### [Given data]
........
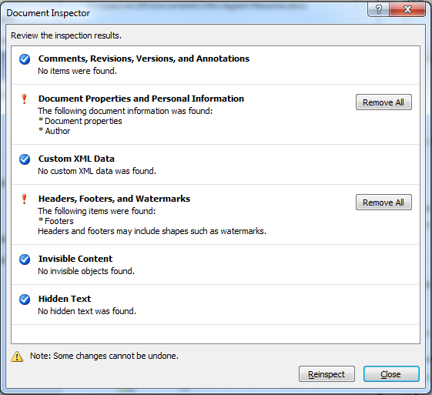Screen dimensions: 432x395
Task: Select the Document Properties and Personal Information heading
Action: [x=141, y=99]
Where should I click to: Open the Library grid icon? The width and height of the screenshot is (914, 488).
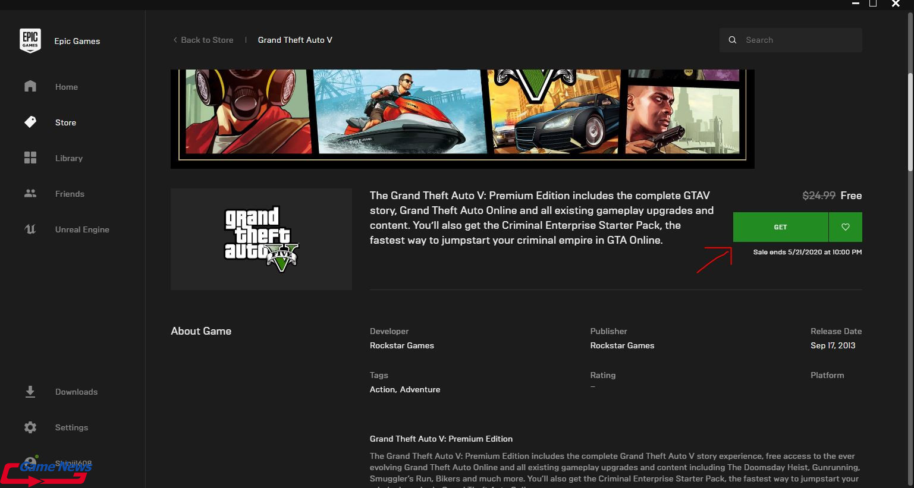pyautogui.click(x=30, y=158)
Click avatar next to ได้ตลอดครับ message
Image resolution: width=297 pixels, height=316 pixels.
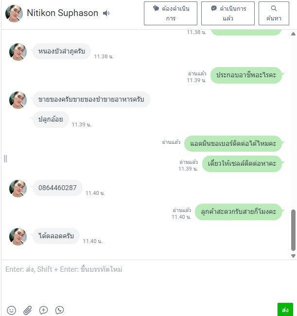pyautogui.click(x=18, y=237)
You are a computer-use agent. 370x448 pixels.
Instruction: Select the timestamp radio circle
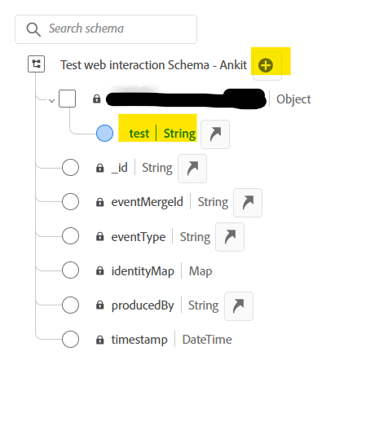click(70, 339)
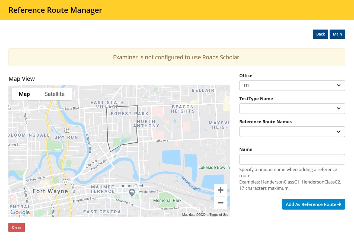Image resolution: width=354 pixels, height=241 pixels.
Task: Zoom out using the minus button
Action: click(x=221, y=203)

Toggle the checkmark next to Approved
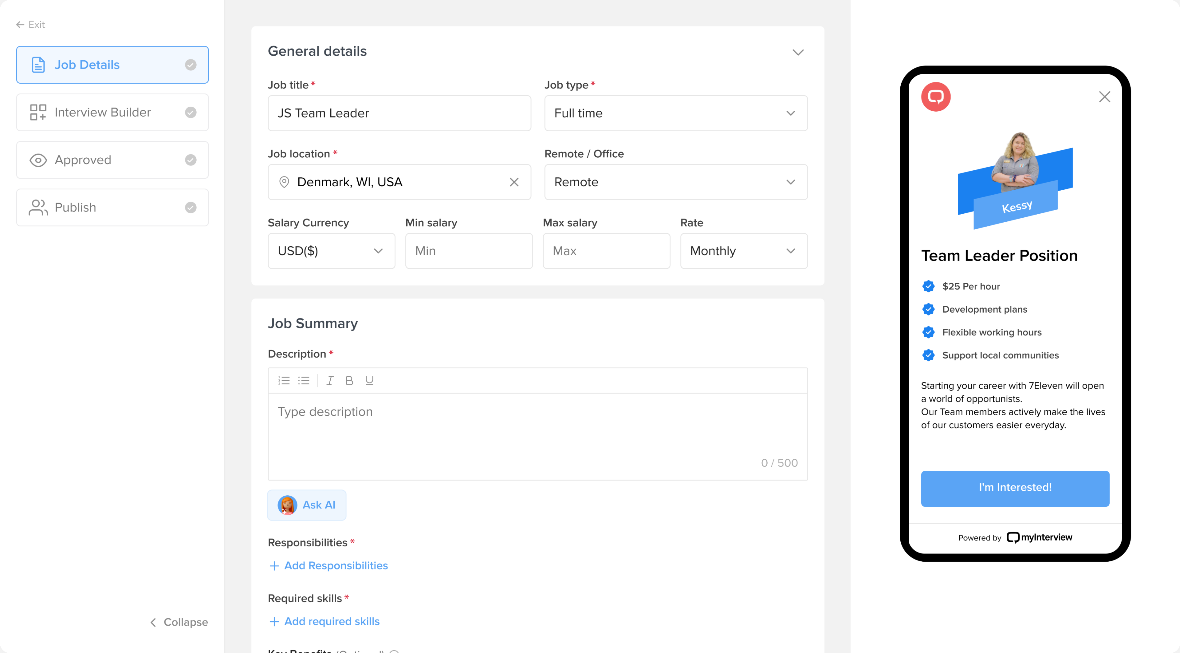pyautogui.click(x=191, y=159)
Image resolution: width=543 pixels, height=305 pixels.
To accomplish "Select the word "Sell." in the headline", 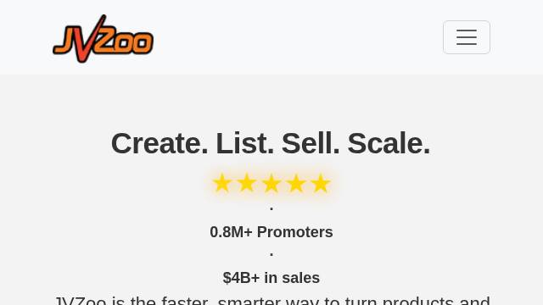I will coord(311,143).
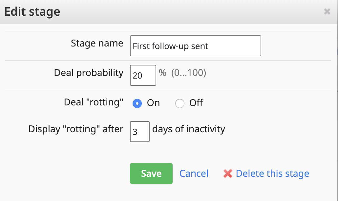Click the "Off" text label

(196, 103)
........
### [Work to complete]
Copy the lines from the start of the records through the line that contains "pyautogui.click(x=191, y=159)", inclusive, word for word. Leave the pictures out of your copy.

### [Expected answer]
Screen dimensions: 432x395
Task: Select the Document Properties and Personal Information heading
Action: [x=141, y=99]
Where should I click to: Open the Library grid icon? The width and height of the screenshot is (914, 488).
pyautogui.click(x=30, y=158)
Click avatar next to ได้ตลอดครับ message
Image resolution: width=297 pixels, height=316 pixels.
pyautogui.click(x=18, y=237)
You are a computer-use agent. 370x448 pixels.
Instruction: Select the timestamp radio circle
click(70, 339)
Image resolution: width=354 pixels, height=241 pixels.
Task: Zoom out using the minus button
Action: click(x=221, y=203)

Toggle the checkmark next to Approved
pyautogui.click(x=191, y=159)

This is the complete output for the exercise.